Does God heal today? Why am I suffering? Is there an end to the pain? These are all questions that everyone may ask in their lives, but all the more so if they suffer from chronic conditions or pain. After becoming a quadriplegic over forty years ago and now entering into a season of chronic pain, Joni Eareckson Tada wrestles with these questions, drawing from personal testimony and from the testimony of Scripture.

Who should read this?

If you have ever dealt with sickness or pain, or if someone you love has, this book is for you. Even if you have not, this book is well worth the read to see how God’s sovereignty can mix with our suffering.

A Place of Healing Book Review 1


Joni Eareckson Tada has been in a wheelchair for most of her life. She is no stranger to suffering or challenges. Still, as she wrote this book she was in a new season of chronic pain. From the midst of this storm, Joni is left to wrestle with questions that are difficult in the best of circumstances. Throughout the books 10 chapters she asks, and in some ways answers, the questions “does God heal?”, “does God always heal?”, “what is the purpose for my pain?”, and “how do I glorify God from the midst of this storm?”.

In the midst of her suffering, Joni is able to honestly and thoroughly deal with these questions. She examines all that has been laid out before her and looks at it through the lens of Scripture and the experiences of herself and others.

The goal of the book is not to convince you to have enough faith to be healed, or to get you to “suck it up”. Rather, Joni uses every circumstance to point the reader and the sufferer (herself included) back to God. Beyond just suffering, this book is about God and His sovereign rule and authority, and how we can rest in that confidence.

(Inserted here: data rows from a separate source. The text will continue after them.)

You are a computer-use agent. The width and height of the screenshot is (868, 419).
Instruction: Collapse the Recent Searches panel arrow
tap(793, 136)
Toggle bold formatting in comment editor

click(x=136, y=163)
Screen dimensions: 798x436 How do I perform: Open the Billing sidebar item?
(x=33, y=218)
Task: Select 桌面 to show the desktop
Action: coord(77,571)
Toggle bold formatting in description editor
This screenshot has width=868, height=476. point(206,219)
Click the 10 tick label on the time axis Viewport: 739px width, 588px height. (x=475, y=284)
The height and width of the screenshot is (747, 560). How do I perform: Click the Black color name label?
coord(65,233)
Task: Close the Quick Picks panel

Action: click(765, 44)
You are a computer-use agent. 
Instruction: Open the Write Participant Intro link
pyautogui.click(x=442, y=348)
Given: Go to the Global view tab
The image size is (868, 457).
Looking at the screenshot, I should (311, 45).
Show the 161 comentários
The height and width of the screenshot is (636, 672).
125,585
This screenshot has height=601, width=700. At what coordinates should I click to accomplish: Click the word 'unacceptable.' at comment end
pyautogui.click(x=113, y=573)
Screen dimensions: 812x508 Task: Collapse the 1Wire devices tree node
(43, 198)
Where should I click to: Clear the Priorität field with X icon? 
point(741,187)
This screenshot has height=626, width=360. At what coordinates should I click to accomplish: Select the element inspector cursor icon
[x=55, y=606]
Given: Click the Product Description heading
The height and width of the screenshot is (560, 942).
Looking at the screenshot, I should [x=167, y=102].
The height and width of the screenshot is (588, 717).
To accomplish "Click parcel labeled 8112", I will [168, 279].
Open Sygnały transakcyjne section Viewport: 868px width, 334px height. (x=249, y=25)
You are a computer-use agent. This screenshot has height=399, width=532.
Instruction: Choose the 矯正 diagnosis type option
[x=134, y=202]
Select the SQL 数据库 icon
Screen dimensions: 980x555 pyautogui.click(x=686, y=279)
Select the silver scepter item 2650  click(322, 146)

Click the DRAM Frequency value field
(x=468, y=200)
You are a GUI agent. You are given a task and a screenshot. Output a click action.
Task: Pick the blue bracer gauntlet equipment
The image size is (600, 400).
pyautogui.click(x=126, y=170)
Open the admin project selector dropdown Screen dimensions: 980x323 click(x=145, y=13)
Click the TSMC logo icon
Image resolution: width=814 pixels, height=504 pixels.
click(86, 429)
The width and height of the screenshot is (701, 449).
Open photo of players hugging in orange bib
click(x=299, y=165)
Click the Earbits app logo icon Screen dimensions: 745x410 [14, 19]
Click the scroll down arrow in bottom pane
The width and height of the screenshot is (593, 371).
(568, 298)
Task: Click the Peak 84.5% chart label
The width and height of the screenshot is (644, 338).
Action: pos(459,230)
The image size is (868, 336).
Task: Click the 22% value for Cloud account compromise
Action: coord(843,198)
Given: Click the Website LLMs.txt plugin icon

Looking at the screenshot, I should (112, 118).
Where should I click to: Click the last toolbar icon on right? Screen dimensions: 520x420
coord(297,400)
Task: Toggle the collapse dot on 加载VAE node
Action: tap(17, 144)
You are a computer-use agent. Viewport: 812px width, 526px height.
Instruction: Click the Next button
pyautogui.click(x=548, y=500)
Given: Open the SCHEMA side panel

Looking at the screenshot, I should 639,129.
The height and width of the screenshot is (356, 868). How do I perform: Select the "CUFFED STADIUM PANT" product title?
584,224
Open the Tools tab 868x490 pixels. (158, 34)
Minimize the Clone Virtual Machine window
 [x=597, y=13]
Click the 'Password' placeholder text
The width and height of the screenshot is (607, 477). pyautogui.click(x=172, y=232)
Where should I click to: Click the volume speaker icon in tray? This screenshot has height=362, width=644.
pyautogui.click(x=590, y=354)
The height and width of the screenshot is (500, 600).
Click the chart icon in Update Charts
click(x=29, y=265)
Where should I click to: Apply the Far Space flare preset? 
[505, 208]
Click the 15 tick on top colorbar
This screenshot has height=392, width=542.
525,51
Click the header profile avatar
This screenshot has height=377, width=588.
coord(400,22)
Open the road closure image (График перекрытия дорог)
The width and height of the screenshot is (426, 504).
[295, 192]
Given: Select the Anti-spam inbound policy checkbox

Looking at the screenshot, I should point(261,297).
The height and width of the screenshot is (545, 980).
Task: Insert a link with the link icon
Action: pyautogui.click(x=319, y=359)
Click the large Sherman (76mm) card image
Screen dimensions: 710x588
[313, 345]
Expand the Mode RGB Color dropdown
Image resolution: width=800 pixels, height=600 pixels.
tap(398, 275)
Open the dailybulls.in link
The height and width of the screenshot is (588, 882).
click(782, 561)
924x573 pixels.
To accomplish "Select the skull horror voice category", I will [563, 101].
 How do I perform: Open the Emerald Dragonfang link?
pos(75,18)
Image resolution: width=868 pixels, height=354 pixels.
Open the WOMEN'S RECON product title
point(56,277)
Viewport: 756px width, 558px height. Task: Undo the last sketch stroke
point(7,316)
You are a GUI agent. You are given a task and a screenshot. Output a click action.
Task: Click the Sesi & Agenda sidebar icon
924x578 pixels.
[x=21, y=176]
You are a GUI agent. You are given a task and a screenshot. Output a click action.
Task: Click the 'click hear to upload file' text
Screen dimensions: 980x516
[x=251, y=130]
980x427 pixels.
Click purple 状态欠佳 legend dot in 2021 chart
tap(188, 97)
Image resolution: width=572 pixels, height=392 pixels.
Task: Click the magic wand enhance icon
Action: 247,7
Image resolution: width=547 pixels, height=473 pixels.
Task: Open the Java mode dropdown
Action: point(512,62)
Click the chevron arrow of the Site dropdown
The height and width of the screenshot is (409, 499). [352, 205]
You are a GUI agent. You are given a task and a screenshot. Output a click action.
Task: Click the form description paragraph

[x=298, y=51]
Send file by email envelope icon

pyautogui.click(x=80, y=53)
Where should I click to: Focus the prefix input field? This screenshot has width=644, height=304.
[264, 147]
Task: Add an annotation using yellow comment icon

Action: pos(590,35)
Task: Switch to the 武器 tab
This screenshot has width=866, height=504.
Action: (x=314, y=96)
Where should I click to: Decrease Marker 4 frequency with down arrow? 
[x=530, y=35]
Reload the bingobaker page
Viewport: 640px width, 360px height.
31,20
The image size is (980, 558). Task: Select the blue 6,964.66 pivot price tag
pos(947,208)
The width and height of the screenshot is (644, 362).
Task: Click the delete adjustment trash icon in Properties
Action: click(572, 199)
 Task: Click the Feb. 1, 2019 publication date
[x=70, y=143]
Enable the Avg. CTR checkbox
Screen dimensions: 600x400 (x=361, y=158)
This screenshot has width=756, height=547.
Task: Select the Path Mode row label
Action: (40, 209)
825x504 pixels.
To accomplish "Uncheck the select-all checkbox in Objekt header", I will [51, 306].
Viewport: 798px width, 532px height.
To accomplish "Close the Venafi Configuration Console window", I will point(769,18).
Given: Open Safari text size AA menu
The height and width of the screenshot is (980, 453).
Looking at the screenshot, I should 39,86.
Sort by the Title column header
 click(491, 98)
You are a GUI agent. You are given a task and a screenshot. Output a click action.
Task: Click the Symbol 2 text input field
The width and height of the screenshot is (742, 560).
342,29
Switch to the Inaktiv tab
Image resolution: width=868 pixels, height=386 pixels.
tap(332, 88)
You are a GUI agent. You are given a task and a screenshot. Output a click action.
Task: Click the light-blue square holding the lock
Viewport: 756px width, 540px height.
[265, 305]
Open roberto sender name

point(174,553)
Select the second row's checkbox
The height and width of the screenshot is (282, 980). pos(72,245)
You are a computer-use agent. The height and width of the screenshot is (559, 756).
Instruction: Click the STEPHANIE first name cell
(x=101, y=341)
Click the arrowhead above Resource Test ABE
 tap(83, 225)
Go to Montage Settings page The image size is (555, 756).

As someone who deals with chronic pain, this book was of more comfort than I can describe. It is comforting to know that in the battle, I am not alone. It is also comforting to receive words of encouragement and advice from someone who has come to truly know and love God. It is hard to describe how much books like this are needed, even if it is just to remind others that they are not alone.

More than that though, the book itself is excellent. Joni’s writing style bleeds with her personality. Her words drip with compassion and care. She is quick witted and, with the occasional sassy remark, makes you feel comfortable reading. I can easily say it was one of the easiest books to pick up and read for that reason. It felt less like a book, and more like a talk with Joni. Her words feel personal and welcoming, reaching out to those who with her are crying out for relief.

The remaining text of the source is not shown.